Gesamtmitgliederversammlung in Nordwestmecklenburg
Auf einer Gesamtmitgliederversammlung in Wismar wählte DIE LINKE. Nordwestmecklenburg ihre Vertreterinnen und Vertreter zur Vertreter_innenversammlung der Landespartei am 13. April 2013, die die Landesliste zur Bundestagswahl aufstellen wird.
In anschließenden Versammlungen der Mitglieder der Bundestagswahlkreise 12 und 13 im Bereich Nordwestmecklenburg wurden ebenfalls Vertreter_innen gewählt, die im Januar die Direktkandidaten der Partei bestimmen sollen.
Der Kreisvorstand hatte dafür die beiden jetzigen Bundestagsabgeordneten Dr. Martina Bunge und Dr. Dietmar Bartsch vorgeschlagen.

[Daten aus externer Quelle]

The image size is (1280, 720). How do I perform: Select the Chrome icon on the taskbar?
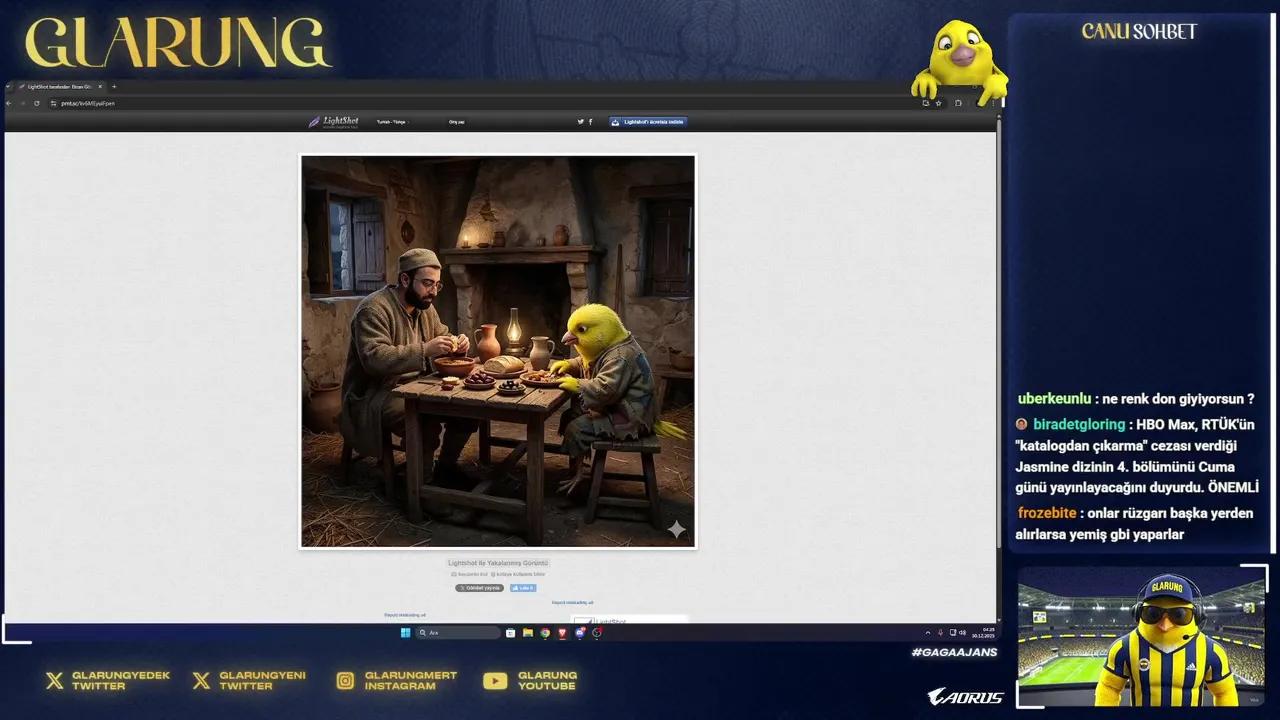pyautogui.click(x=545, y=632)
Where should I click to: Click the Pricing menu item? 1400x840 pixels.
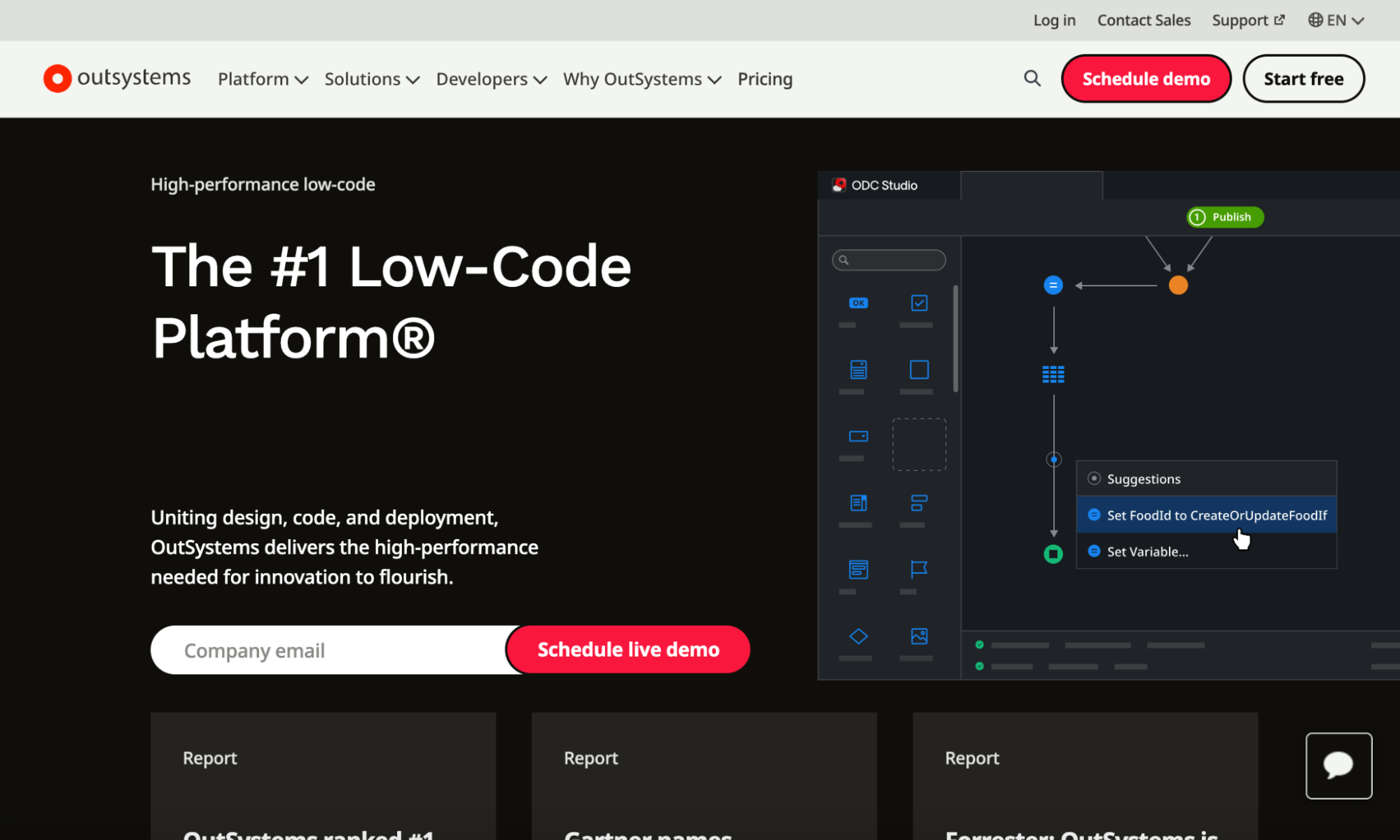click(x=764, y=78)
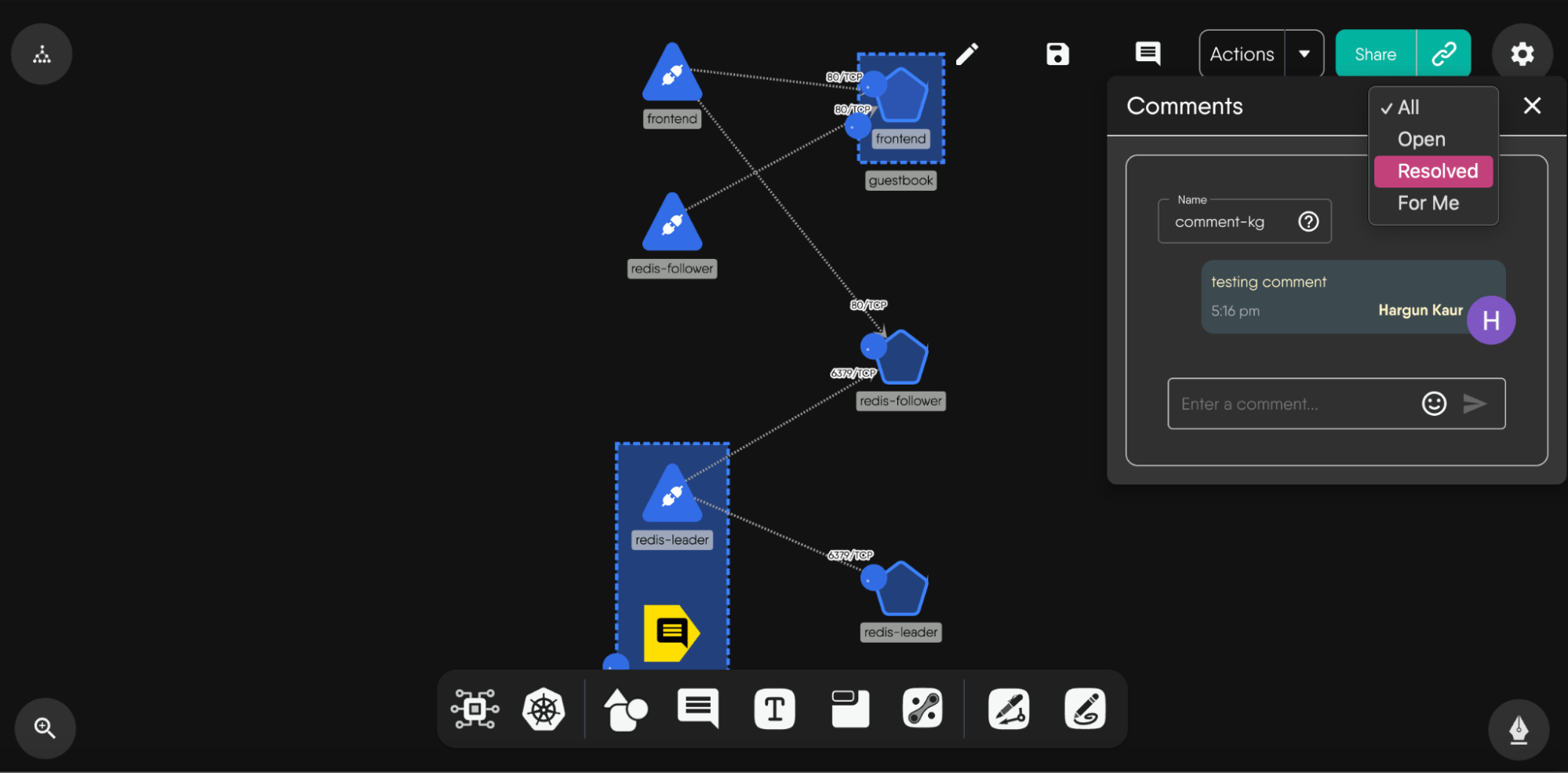Click the edit pencil icon at top
Screen dimensions: 1568x773
tap(967, 54)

Die neu gewählte Landesvorsitzende der LINKEN, Heidrun Bluhm, dankte in ihrer Rede den rund einhundert Anwesenden für die Einladung und ging insbesondere auf die Herausforderungen des Jahres 2013 ein. Sie sieht die Partei, sowohl im Land, als auch im Bund, als gesellschaftlich akzeptierte gesamtdeutsche Kraft. Sie rief alle dazu auf, wieder verstärkt als Ansprechpartner auf der persönlichen und kommunalen Ebene zur Verfügung zu stehen.
Dr. Martina Bunge, die sich seit fast 25 Jahren als Expertin in der Rentendebatte einen Namen gemacht hat, ging in ihrer Rede auf das Thema Altersarmut ebenso ein, wie auf die lange versprochene Rentenangleichung zwischen Ost und West. Sie warf der Kanzlerin Wortbruch gegenüber den Wählerinnen und Wählern vor. Die Beschlüsse des CDU-Parteitages in der Rentendebatte zeigen, dass sich an der Altersarmut nichts ändern wird.
Auch mit der von Ministerpräsident Erwin Sellering geführten Landesregierung ging sie in dieser Frage hart ins Gericht. Sie hielt ihm vor, über eine Rentenangleichung zu reden, aber nicht eine einzige politische Entscheidung auf den Weg gebracht zu haben.
Beim Stichwort Praxisgebühr erhielt sie Beifall, als sie auf die seit PDS-Zeiten geführte Kampagne gegen diese Gebühr verwies, die jetzt endlich zum Erfolg geführt hat.